This howto provides a summary of links and steps required go get a working development setup. If you haven't setup OFBiz yet, then check out OFBiz - Getting started post.
Lets start by setting up an IDE for development and debugging. There are a few posts that cover how to setup Eclipse for OFBiz. Best one to start with is OFBiz Eclipse - debugging from opensourcestrategies. Even though the post is a bit dated it provides detailed steps that are useful for a novice user. Another useful post on OFBiz site
The setup details also covers working with SVN from within eclipse. However, my personal preference is to use TortoiseSVN on windows and use svn client shell on Linux.

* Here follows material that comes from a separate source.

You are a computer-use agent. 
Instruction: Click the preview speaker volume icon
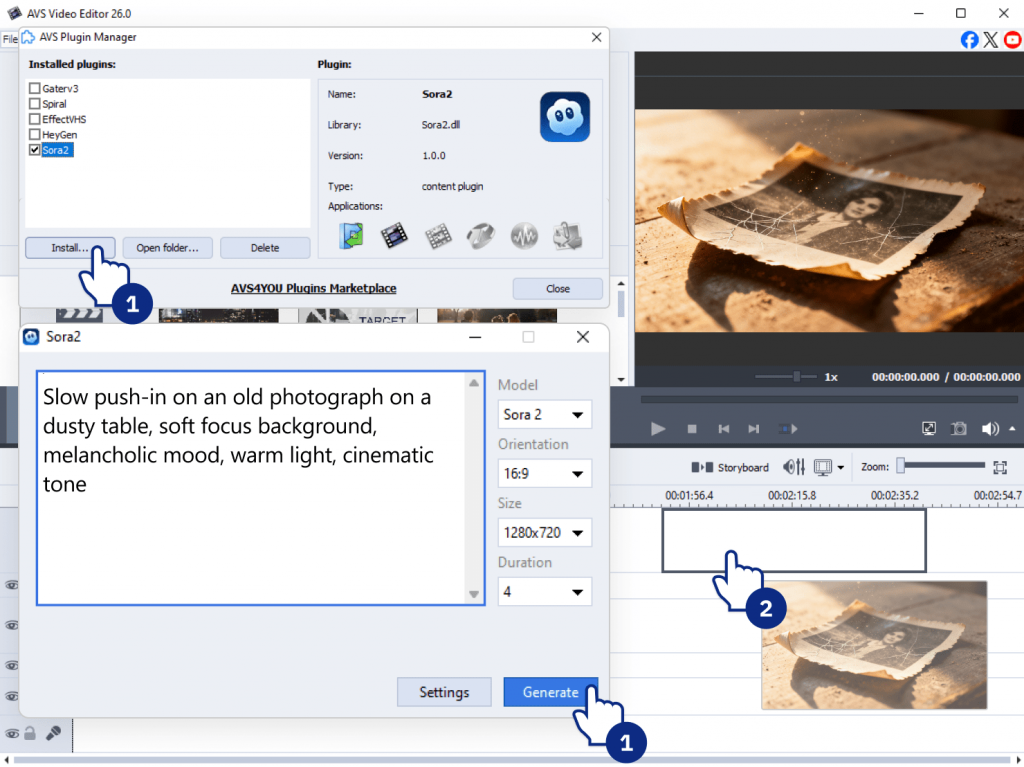990,429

For debugging (you may not need this for a while since this is useful only where you are modifying java classes that too related to core classes) see the section on Debugging of OFBiz in eclipse
For browsing the database there are of course tools within Eclipse or you can use another open source tool SQuirreL SQL . The later is handy as you can quickly toggle between code in eclipse and see data in the database.

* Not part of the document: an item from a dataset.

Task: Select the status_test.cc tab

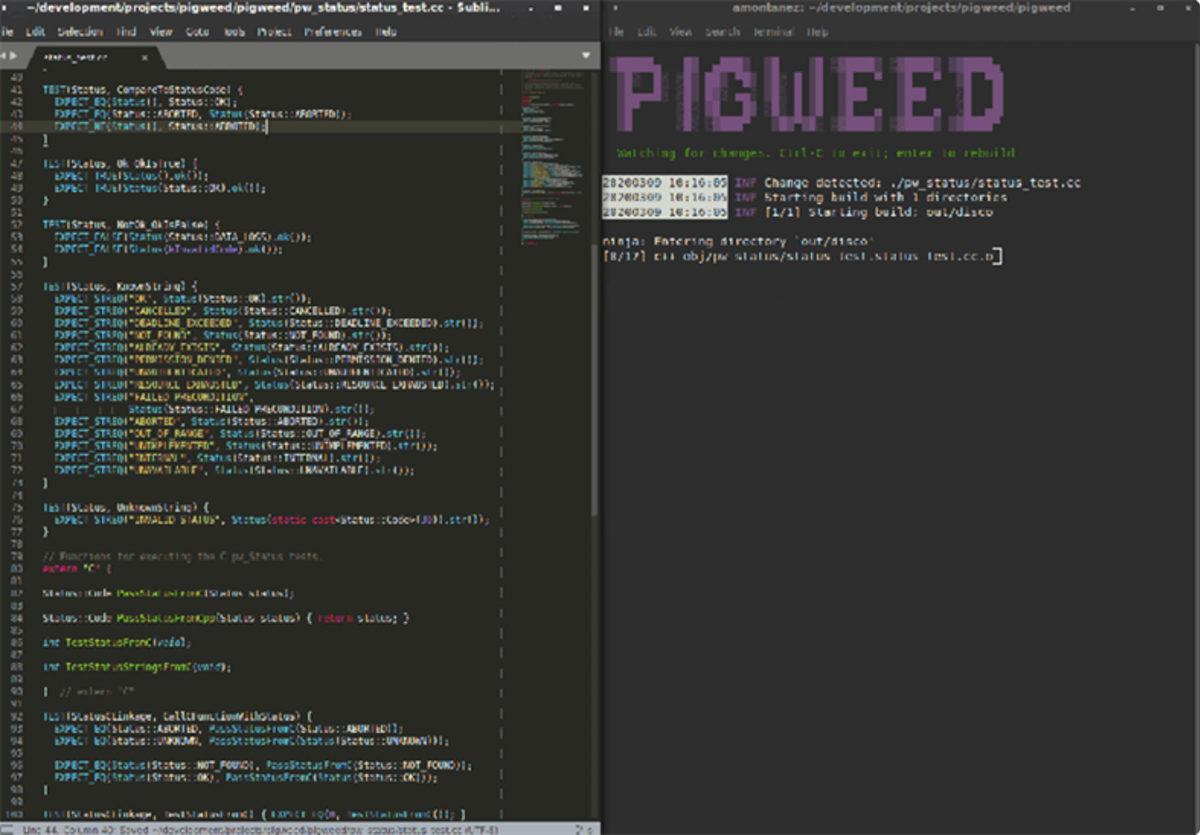Action: (75, 56)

Don't miss the Eclipse plugins to handle .ftl , .css, .bsh , .groovy , .js files. They make reading code a lot easier.
This should provide you a good development setup .
My two paise on the matter....
By anshuman.manurFor database viewing, an Ofbiz provides a webapp called "webtools", which has a "Entity Engine Tools" component for databse operations. You can view the database with a web-based interface, perform SQL operations, import/export operations etc. (see: http://ofbiz.apache.org/docs/entity.html#Core_Web_Tools)

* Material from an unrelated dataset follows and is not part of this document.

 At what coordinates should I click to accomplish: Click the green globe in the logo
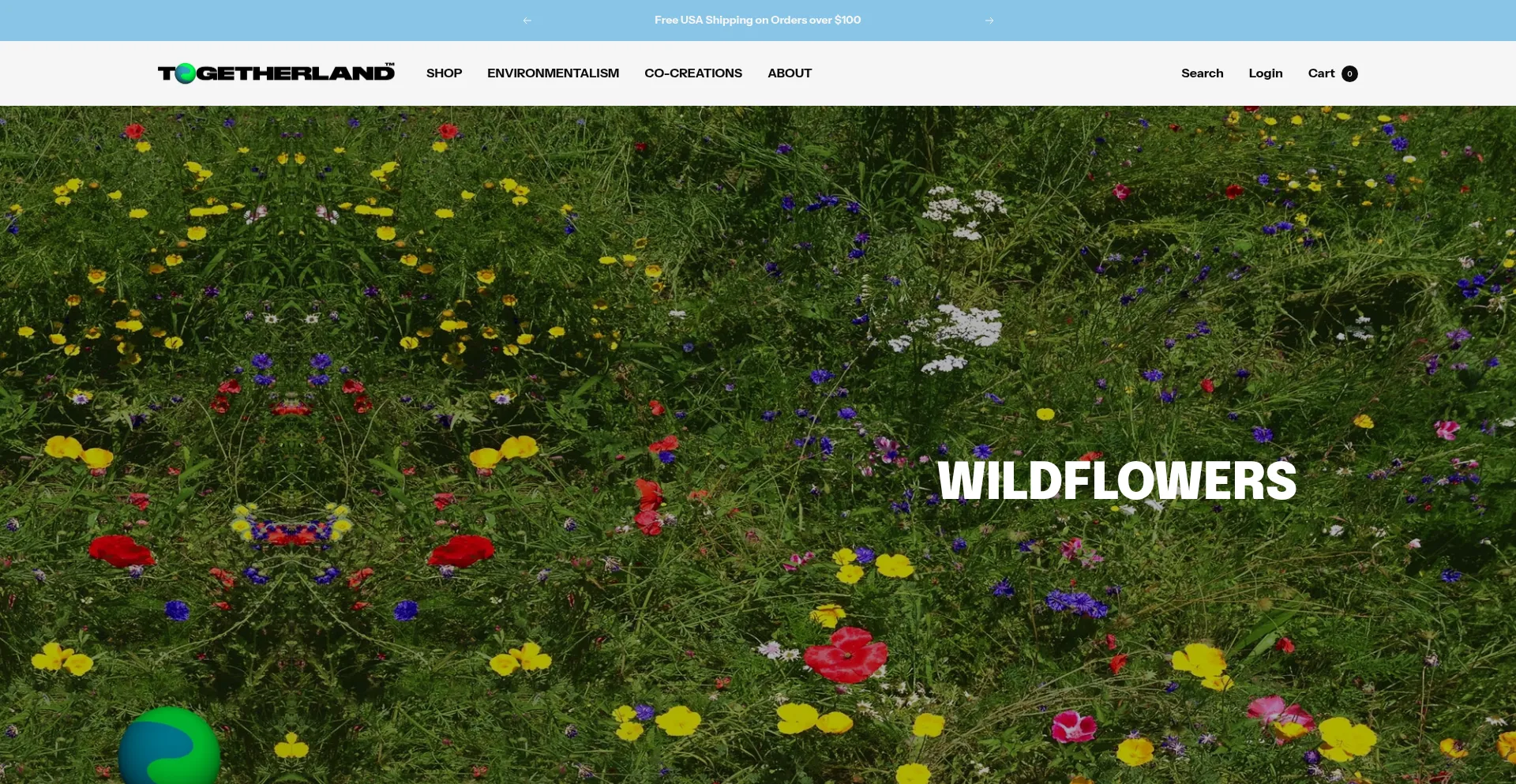[x=185, y=73]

Since Ofbiz abstracts the database with the help of what it calls the "Entity Engine", its not highly recommended to peek directly at the database. The entity engine does things like abstracting the names of the tables - e.g. "ProductReview" entity becomes "PRODUCT_REVIEW" in the db, and also adding automatic timestamps for create and update operations. The recommended way is to use the provided Entity Engine and Webtools wherever possible and drop down to SQL or direct access only if the Web Tools prove to be inadequate.
About the Eclipse plugins, I tried the plugin for FTL, and was not happy at all. It'd slow down Eclipse considerably during editing and make it crash when put under a heavy load. I've never tried the groovy plugin, but the other plugins are great.